Assistance at this level, especially if
matched by state governments may very well trigger another baby boom,
especially since adding children will add the additional income now added by
buying a bigger house. Such a baby boom is the only real long-term solution to
the demographic problems facing Social Security, Medicare and Medicaid, which
are more demographic than fiscal. Fixing that problem in the right way adds
value to tax reform. Adopting this
should be scored as a pro-life vote, voting no should be a down check to any
pro-life voting record.
The NBRT should fund services to families,
including education at all levels, mental health care, disability benefits,
Temporary Aid to Needy Families, Supplemental Nutrition Assistance, Medicare
and Medicaid. Such a shift would radically reduce the budget needs of HHS,
while improving services to vulnerable populations, although some of these
benefits could be transferred to the Child Tax Credit.
The NBRT could also be used to shift
governmental spending from public agencies to private providers without any
involvement by the government – especially if the several states adopted an
identical tax structure. Either employers as donors or workers as recipients
could designate that revenues that would otherwise be collected for public
schools would instead fund the public or private school of their choice.
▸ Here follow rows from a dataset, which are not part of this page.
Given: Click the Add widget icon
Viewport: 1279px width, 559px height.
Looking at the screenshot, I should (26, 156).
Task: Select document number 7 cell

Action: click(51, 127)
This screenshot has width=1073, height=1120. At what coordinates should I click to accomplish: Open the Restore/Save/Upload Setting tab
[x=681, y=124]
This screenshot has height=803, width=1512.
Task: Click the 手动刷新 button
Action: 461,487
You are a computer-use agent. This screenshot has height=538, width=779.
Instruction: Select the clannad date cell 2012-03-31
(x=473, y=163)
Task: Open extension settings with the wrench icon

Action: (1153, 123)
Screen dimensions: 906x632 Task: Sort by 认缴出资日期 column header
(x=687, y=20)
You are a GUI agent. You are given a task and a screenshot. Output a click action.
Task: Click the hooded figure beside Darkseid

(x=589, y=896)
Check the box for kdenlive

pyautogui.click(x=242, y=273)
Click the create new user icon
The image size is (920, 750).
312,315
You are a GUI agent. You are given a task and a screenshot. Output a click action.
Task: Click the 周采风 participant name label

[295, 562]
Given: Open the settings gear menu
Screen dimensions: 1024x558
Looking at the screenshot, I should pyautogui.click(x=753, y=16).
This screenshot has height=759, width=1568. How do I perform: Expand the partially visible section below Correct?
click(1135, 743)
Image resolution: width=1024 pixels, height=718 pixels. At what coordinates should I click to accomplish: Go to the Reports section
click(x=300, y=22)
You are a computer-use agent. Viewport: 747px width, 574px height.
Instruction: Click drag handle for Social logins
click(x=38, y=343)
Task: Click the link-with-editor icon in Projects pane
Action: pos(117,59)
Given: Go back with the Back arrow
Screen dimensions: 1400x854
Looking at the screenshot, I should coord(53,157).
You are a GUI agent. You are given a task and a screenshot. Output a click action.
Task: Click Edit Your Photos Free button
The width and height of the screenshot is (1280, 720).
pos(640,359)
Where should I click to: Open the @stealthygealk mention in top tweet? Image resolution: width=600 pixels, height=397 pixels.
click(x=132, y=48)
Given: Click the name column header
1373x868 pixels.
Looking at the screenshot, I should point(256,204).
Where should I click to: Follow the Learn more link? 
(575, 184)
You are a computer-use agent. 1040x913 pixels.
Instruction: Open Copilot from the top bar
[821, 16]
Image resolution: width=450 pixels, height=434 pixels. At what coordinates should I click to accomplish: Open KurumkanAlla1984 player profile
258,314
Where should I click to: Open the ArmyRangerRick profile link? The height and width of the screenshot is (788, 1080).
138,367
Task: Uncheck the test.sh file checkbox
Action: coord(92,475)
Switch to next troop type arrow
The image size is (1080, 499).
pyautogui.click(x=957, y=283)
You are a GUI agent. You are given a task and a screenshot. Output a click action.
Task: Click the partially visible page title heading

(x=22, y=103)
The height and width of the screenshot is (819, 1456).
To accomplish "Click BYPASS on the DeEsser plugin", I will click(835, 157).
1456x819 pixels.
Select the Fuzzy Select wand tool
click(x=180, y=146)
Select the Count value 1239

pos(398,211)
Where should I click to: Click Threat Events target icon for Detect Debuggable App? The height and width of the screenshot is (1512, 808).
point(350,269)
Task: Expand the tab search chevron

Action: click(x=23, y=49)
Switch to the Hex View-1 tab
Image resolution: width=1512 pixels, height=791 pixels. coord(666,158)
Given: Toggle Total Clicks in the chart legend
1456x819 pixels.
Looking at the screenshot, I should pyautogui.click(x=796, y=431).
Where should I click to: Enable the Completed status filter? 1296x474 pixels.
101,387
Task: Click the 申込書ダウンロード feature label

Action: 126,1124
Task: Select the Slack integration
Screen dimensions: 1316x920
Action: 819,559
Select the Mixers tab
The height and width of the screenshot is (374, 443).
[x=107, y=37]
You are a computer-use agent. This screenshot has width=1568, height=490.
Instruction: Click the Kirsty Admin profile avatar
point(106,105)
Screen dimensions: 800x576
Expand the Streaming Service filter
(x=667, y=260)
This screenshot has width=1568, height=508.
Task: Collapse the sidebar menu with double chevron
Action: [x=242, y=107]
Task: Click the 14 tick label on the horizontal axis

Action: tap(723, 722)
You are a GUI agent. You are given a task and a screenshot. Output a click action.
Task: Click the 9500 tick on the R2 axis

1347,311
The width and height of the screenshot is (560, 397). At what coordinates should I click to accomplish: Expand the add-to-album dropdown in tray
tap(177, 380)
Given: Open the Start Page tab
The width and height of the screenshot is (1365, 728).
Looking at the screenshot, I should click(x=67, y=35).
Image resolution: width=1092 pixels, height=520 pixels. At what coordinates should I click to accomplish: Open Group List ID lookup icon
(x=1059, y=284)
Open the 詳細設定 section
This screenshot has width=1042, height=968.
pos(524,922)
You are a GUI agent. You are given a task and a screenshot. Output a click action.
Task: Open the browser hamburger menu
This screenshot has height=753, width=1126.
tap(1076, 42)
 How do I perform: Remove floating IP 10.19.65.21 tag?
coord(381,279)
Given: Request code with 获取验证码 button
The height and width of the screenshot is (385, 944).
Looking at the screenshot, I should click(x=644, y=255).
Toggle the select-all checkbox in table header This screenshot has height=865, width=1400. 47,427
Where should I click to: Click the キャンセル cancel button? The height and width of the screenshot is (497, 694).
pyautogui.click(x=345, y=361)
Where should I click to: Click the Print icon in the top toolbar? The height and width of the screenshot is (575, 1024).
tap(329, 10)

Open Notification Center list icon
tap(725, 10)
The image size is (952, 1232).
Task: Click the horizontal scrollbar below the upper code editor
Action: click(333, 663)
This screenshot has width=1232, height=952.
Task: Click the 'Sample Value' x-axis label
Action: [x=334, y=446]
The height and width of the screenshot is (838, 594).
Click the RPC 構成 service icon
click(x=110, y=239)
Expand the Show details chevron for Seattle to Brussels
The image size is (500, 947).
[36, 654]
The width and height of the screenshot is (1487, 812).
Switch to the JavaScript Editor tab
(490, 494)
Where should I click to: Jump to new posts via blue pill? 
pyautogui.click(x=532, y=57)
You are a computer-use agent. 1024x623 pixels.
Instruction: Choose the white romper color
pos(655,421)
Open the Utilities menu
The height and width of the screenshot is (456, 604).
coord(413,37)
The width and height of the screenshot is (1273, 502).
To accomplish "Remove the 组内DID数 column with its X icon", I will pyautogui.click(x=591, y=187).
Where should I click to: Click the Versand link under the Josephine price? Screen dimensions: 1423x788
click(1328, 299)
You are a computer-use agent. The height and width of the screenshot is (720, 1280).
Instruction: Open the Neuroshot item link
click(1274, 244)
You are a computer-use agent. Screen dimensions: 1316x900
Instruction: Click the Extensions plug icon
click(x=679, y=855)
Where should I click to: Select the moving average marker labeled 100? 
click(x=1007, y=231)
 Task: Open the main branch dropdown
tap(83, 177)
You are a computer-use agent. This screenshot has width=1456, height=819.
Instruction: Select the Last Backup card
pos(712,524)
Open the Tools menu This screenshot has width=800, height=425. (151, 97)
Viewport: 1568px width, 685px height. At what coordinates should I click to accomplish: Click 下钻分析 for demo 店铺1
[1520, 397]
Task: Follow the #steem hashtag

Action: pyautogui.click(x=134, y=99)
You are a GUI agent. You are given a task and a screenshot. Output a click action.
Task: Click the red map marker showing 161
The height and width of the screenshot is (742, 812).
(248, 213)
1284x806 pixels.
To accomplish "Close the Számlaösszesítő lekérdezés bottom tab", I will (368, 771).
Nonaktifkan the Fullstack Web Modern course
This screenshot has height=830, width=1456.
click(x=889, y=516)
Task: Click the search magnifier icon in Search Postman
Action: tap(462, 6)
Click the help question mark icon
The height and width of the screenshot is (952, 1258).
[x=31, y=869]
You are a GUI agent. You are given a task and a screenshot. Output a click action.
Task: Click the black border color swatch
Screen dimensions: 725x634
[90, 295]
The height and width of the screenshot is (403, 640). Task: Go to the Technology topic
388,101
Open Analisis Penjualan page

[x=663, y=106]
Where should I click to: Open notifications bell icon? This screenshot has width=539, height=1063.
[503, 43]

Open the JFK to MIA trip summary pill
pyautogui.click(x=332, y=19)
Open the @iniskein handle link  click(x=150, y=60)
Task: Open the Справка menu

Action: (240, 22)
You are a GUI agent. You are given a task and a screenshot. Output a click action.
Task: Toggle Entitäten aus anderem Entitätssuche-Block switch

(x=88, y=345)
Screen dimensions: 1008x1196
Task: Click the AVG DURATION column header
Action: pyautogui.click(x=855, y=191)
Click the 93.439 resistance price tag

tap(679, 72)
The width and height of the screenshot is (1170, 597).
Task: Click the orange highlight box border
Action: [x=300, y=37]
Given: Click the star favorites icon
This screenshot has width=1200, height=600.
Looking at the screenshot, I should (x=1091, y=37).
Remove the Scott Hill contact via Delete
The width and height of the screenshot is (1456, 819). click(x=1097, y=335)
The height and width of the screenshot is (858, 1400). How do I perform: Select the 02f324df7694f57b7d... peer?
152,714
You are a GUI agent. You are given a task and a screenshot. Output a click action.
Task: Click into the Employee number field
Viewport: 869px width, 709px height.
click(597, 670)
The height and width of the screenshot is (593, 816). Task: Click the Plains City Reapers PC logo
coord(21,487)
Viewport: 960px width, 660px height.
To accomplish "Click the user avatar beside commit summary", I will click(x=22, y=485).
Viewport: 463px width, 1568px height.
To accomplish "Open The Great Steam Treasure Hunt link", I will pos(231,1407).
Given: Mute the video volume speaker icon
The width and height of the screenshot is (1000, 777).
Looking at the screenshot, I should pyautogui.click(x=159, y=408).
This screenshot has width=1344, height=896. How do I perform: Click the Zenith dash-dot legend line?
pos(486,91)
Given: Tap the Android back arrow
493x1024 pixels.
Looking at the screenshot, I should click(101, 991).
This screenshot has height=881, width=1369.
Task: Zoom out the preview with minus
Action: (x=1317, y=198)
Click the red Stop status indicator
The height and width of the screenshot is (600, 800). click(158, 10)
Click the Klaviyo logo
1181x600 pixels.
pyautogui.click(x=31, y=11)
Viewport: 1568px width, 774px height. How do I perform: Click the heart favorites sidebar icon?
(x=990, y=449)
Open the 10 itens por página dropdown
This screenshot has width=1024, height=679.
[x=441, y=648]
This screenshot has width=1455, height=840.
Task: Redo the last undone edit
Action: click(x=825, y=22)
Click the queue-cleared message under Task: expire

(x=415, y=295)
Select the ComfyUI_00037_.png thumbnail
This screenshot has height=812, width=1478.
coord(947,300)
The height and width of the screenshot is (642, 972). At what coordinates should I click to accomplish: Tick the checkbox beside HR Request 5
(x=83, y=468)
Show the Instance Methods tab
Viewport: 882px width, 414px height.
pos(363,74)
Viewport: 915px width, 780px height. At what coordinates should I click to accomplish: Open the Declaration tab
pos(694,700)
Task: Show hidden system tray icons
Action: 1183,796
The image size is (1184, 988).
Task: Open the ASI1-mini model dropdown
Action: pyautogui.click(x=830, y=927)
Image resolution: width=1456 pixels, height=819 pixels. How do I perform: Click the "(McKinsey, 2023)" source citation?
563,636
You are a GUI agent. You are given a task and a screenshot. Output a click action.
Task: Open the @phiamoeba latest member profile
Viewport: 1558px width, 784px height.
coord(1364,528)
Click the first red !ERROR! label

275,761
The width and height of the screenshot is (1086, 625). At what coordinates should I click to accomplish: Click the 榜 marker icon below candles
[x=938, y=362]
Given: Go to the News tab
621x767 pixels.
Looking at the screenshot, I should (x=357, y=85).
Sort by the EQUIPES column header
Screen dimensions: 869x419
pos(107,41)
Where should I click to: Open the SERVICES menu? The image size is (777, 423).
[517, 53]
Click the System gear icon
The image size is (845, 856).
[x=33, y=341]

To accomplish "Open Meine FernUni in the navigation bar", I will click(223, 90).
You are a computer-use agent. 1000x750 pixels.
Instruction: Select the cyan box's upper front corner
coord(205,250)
Private mental health providers could be preferred on the same basis over
public mental health institutions. This is a feature that is impossible with
the FairTax or a VAT alone.
To extract cost savings under the NBRT,
allow companies to offer services privately to both employees and retirees in
exchange for a substantial tax benefit, provided that services are at least as
generous as the current programs. Employers who fund catastrophic care would
get an even higher benefit, with the proviso that any care so provided be
superior to the care available through Medicaid. Making employers responsible
for most costs and for all cost savings allows them to use some market power to
get lower rates, but not so much that the free market is destroyed. Increasing Part B and Part D premiums also
makes it more likely that an employer-based system will be supported by
retirees.
Enacting the NBRT is probably the most
promising way to decrease health care costs from their current upward spiral –
as employers who would be financially responsible for this care through taxes
would have a real incentive to limit spending in a way that individual
taxpayers simply do not have the means or incentive to exercise. While not all
employers would participate, those who do would dramatically alter the market.
In addition, a kind of beneficiary exchange could be established so that
participating employers might trade credits for the funding of former employees
who retired elsewhere, so that no one must pay unduly for the medical costs of
workers who spent the majority of their careers in the service of other
employers.
Conceivably, NBRT offsets could exceed
revenue. In this case, employers would receive a VAT credit.
The Administration believes that the
Affordable Care Act is failing. It was not, but it will soon with the end of
mandates. Rates will soon start going up as incentives for the uninsured are not adequate
in the light of pre-existing condition reform to make them less risk averse
than investors in the private insurance market, the whole house of cards may
collapse – leading to either single payer or the enactment of a subsidized
public option (which, given the nature of capitalism, will evolve into single
payer). While no one knows how the
uninsured will react over time, the investment markets will likely go south at
the first sign of trouble.
We suggest to the Secretary that he have an
option ready when this occurs. Enactment
of a tax like the NBRT will likely be necessary in the unlikely event the ACA
collapses. It could also be used to
offset non-wage income tax cuts proposed by the House, rather than cutting
coverage for older, poorer and sicker Americans. Single-payer is inevitable unless the
President is simply blowing smoke about the ACA failing.
Thank you for the opportunity to address
the committee. We are, of course,
available for direct testimony or to answer questions by members and staff.